NCT00004992 (DPP) and NCT00038727 (DPPOS).
衰弱是一种与衰老相关的老年综合征,表现为生理储备和应激能力下降,导致对不良健康结果的易感性增加。糖尿病和高血糖是衰弱的既定危险因素。我们试图研究在长期随访后,随机接受强化生活方式(ILS)、二甲双胍或安慰剂治疗的高危糖尿病患者中,衰弱的可能性是否因个体而异。
该样本包括糖尿病预防计划(DPP)临床试验的参与者,他们继续在 DPP 结局研究(DPPOS)中进行随访,并在 DPPOS 第 8 年(n=2385)和第 10 年(n=2289)完成衰弱评估,大约在 DPP 随机分组后 12 年和 14 年。使用 Fried 衰弱表型标准对衰弱进行分类。使用 GEE 模型调整每年的随访,并对第 8 年和第 10 年的数据进行汇总,以估计 ILS、二甲双胍和安慰剂治疗组在衰弱和衰弱前期与非衰弱组之间的两两比值比(OR)。
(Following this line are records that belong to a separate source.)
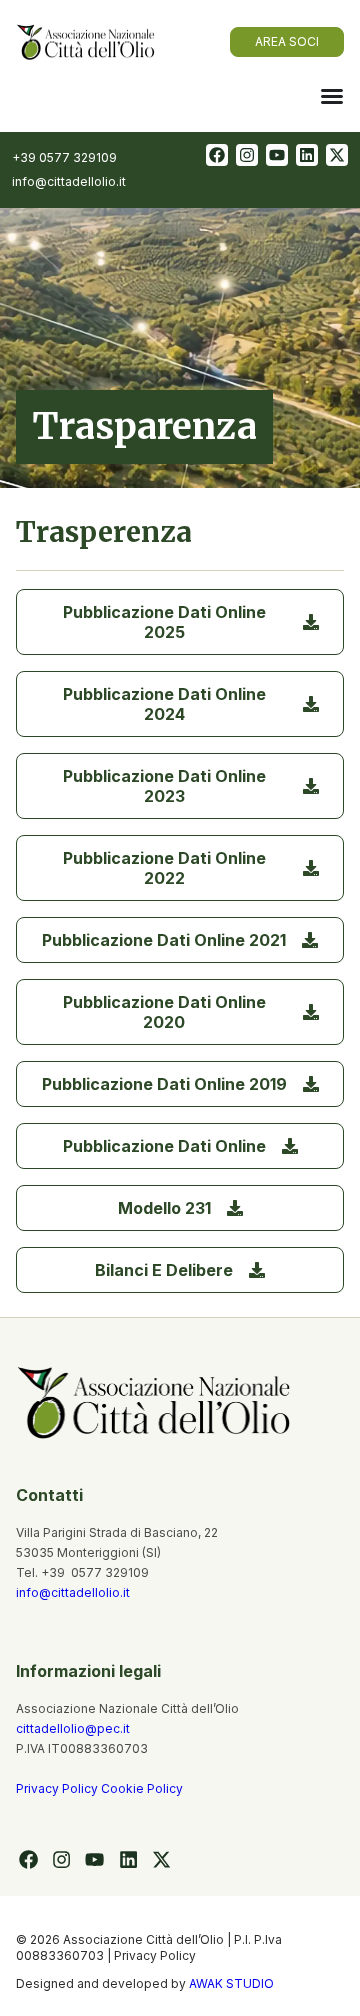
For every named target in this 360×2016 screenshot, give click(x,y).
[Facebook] (217, 155)
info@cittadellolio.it (73, 1592)
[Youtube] (277, 155)
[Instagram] (247, 155)
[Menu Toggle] (332, 96)
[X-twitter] (337, 155)
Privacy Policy (58, 1788)
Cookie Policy (142, 1788)
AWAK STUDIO (231, 1983)
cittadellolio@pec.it (73, 1728)
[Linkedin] (307, 155)
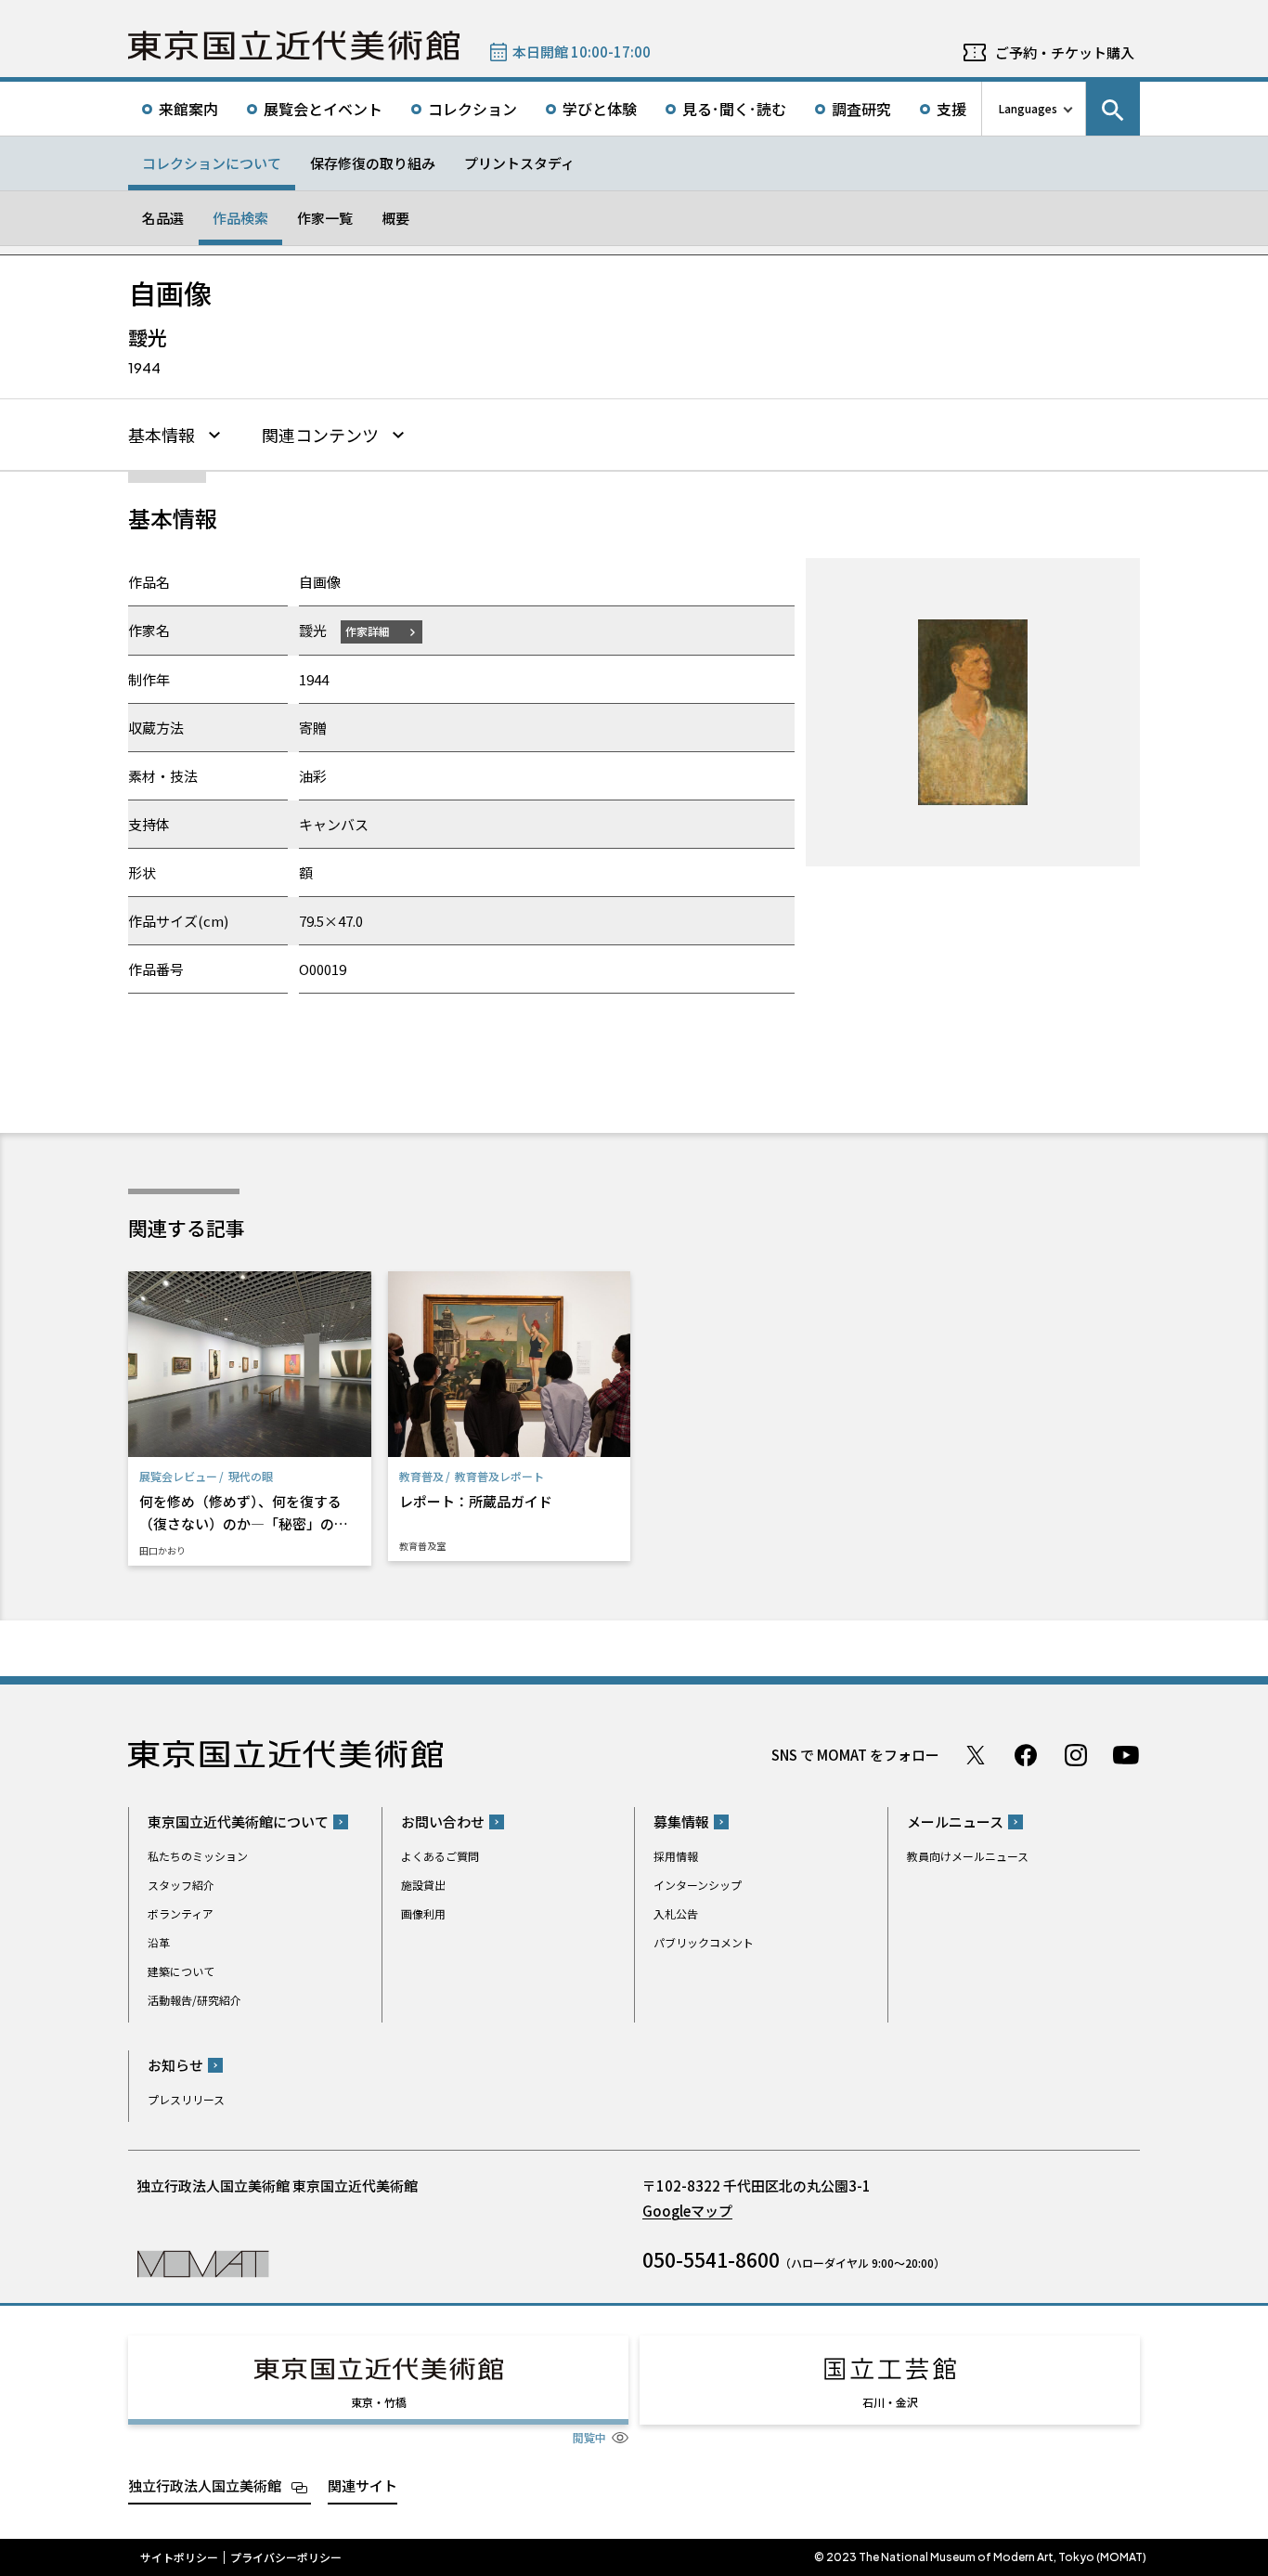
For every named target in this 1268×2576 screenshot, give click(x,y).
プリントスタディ (519, 163)
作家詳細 (367, 631)
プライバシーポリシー (286, 2557)
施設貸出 (423, 1885)
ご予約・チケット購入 (1064, 52)
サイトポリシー (179, 2557)
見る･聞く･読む (734, 109)
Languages (1028, 108)
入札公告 (675, 1913)
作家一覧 (325, 218)
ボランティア (180, 1913)
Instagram (1076, 1755)
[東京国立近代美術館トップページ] (293, 45)
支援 (951, 109)
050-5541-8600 (711, 2259)
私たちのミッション (198, 1856)
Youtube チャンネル (1126, 1755)
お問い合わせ (443, 1821)
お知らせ (175, 2065)
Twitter (976, 1755)
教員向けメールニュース (968, 1856)
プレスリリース (186, 2099)
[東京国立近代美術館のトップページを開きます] (202, 2262)
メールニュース (955, 1821)
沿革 (159, 1942)
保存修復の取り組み (372, 163)
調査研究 (861, 109)
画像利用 (423, 1913)
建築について (181, 1971)
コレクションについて (211, 163)
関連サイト (362, 2485)
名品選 (163, 218)
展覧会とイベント (323, 109)
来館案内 (188, 109)
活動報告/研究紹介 (194, 2000)
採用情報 (675, 1856)
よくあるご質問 (440, 1856)
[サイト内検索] (1113, 109)
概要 (395, 218)
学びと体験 (600, 109)
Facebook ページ (1026, 1755)
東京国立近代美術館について (238, 1821)
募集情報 (681, 1821)
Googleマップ (687, 2210)
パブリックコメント (703, 1942)
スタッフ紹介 (181, 1885)
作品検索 (240, 218)
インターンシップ (697, 1885)
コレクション (472, 109)
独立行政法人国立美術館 (204, 2485)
根据治疗组,第 8 年时的衰弱发生率分别为 ILS=3.0%、二甲双胍=5.4%、安慰剂=5.7%,第 10 年时分别为 ILS=3.6%、二甲双胍=5.3%、安慰剂=5.4%。GEE 模型估计的比值比(95%CI)分别为 ILS 与安慰剂组,0.62(0.42-0.93),p=0.022;二甲双胍与安慰剂组,0.99(0.69-1.42),p=0.976;ILS 与二甲双胍组,0.63(0.42-0.94),p=0.022。与二甲双胍和安慰剂相比,ILS 治疗组的衰弱风险降低 37%。
在高危糖尿病患者中,早期 ILS 干预(平均年龄约为 50 岁)可能会降低晚年衰弱的发生率。二甲双胍可能无法降低衰弱的发生率。
NCT00004992(DPP)和 NCT00038727(DPPOS)。